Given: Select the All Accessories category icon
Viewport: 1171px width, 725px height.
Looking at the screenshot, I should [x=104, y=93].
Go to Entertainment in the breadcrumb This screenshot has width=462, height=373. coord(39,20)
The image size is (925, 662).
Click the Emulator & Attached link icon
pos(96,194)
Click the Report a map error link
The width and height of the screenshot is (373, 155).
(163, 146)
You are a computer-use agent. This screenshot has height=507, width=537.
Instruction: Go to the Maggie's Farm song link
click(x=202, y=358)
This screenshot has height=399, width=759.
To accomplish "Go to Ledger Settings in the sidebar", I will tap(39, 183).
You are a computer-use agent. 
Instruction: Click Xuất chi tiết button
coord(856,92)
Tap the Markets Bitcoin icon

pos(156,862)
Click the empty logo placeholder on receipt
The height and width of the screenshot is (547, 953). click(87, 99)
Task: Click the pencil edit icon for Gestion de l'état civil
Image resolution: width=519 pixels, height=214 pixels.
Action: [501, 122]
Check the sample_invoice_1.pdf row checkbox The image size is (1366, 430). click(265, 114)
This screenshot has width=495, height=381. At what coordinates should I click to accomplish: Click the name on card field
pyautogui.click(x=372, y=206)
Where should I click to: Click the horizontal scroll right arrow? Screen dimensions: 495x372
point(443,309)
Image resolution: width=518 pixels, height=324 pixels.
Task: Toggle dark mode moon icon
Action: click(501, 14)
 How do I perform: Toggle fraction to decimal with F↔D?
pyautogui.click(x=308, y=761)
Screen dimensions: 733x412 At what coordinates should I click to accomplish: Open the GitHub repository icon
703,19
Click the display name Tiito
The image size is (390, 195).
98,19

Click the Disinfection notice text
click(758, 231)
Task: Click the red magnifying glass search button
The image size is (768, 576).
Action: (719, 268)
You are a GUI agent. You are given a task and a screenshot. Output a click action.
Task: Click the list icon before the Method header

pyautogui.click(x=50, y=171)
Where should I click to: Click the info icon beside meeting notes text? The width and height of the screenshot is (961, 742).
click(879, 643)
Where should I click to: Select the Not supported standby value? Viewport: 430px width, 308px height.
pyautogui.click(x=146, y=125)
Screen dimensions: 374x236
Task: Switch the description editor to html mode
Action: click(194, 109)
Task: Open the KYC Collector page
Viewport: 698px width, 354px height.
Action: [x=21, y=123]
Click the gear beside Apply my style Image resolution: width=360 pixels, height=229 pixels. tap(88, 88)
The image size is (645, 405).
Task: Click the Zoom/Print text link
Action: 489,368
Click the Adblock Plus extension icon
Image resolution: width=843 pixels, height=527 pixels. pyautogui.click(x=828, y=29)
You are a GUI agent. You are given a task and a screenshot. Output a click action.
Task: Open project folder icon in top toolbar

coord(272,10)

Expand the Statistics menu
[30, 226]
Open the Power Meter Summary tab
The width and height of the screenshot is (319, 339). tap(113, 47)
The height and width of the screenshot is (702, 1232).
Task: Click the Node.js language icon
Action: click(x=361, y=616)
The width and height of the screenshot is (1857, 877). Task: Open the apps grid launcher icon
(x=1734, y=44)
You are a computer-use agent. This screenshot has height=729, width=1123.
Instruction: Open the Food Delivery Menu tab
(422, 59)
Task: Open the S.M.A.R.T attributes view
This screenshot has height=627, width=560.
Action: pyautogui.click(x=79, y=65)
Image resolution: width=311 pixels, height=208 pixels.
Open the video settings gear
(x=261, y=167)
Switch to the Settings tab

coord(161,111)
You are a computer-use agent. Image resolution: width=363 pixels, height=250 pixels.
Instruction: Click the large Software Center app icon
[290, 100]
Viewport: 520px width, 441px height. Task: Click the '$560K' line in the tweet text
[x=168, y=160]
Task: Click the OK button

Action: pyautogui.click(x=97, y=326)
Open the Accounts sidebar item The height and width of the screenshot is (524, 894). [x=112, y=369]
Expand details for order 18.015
.....
*DESCRIPTION OF THE TASK*
Set the data down again in full, exactly as given.

*TASK RESPONSE*
Given: Select the All Accessories category icon
Viewport: 1171px width, 725px height.
Looking at the screenshot, I should [x=104, y=93].
Go to Entertainment in the breadcrumb This screenshot has width=462, height=373. coord(39,20)
The image size is (925, 662).
Click the Emulator & Attached link icon
pos(96,194)
Click the Report a map error link
The width and height of the screenshot is (373, 155).
(163, 146)
You are a computer-use agent. This screenshot has height=507, width=537.
Instruction: Go to the Maggie's Farm song link
click(x=202, y=358)
This screenshot has height=399, width=759.
To accomplish "Go to Ledger Settings in the sidebar", I will tap(39, 183).
You are a computer-use agent. 
Instruction: Click Xuất chi tiết button
coord(856,92)
Tap the Markets Bitcoin icon

pos(156,862)
Click the empty logo placeholder on receipt
The height and width of the screenshot is (547, 953). click(87, 99)
Task: Click the pencil edit icon for Gestion de l'état civil
Image resolution: width=519 pixels, height=214 pixels.
Action: [501, 122]
Check the sample_invoice_1.pdf row checkbox The image size is (1366, 430). click(265, 114)
This screenshot has width=495, height=381. At what coordinates should I click to accomplish: Click the name on card field
pyautogui.click(x=372, y=206)
Where should I click to: Click the horizontal scroll right arrow? Screen dimensions: 495x372
point(443,309)
Image resolution: width=518 pixels, height=324 pixels.
Task: Toggle dark mode moon icon
Action: click(501, 14)
 How do I perform: Toggle fraction to decimal with F↔D?
pyautogui.click(x=308, y=761)
Screen dimensions: 733x412 At what coordinates should I click to accomplish: Open the GitHub repository icon
703,19
Click the display name Tiito
The image size is (390, 195).
98,19

Click the Disinfection notice text
click(758, 231)
Task: Click the red magnifying glass search button
The image size is (768, 576).
Action: (719, 268)
You are a GUI agent. You are given a task and a screenshot. Output a click action.
Task: Click the list icon before the Method header

pyautogui.click(x=50, y=171)
Where should I click to: Click the info icon beside meeting notes text? The width and height of the screenshot is (961, 742).
click(879, 643)
Where should I click to: Select the Not supported standby value? Viewport: 430px width, 308px height.
pyautogui.click(x=146, y=125)
Screen dimensions: 374x236
Task: Switch the description editor to html mode
Action: click(194, 109)
Task: Open the KYC Collector page
Viewport: 698px width, 354px height.
Action: [x=21, y=123]
Click the gear beside Apply my style Image resolution: width=360 pixels, height=229 pixels. tap(88, 88)
The image size is (645, 405).
Task: Click the Zoom/Print text link
Action: 489,368
Click the Adblock Plus extension icon
Image resolution: width=843 pixels, height=527 pixels. pyautogui.click(x=828, y=29)
You are a GUI agent. You are given a task and a screenshot. Output a click action.
Task: Open project folder icon in top toolbar

coord(272,10)

Expand the Statistics menu
[30, 226]
Open the Power Meter Summary tab
The width and height of the screenshot is (319, 339). tap(113, 47)
The height and width of the screenshot is (702, 1232).
Task: Click the Node.js language icon
Action: click(x=361, y=616)
The width and height of the screenshot is (1857, 877). Task: Open the apps grid launcher icon
(x=1734, y=44)
You are a computer-use agent. This screenshot has height=729, width=1123.
Instruction: Open the Food Delivery Menu tab
(422, 59)
Task: Open the S.M.A.R.T attributes view
This screenshot has height=627, width=560.
Action: pyautogui.click(x=79, y=65)
Image resolution: width=311 pixels, height=208 pixels.
Open the video settings gear
(x=261, y=167)
Switch to the Settings tab

coord(161,111)
You are a computer-use agent. Image resolution: width=363 pixels, height=250 pixels.
Instruction: Click the large Software Center app icon
[290, 100]
Viewport: 520px width, 441px height. Task: Click the '$560K' line in the tweet text
[x=168, y=160]
Task: Click the OK button

Action: pyautogui.click(x=97, y=326)
Open the Accounts sidebar item The height and width of the screenshot is (524, 894). [x=112, y=369]
Expand details for order 18.015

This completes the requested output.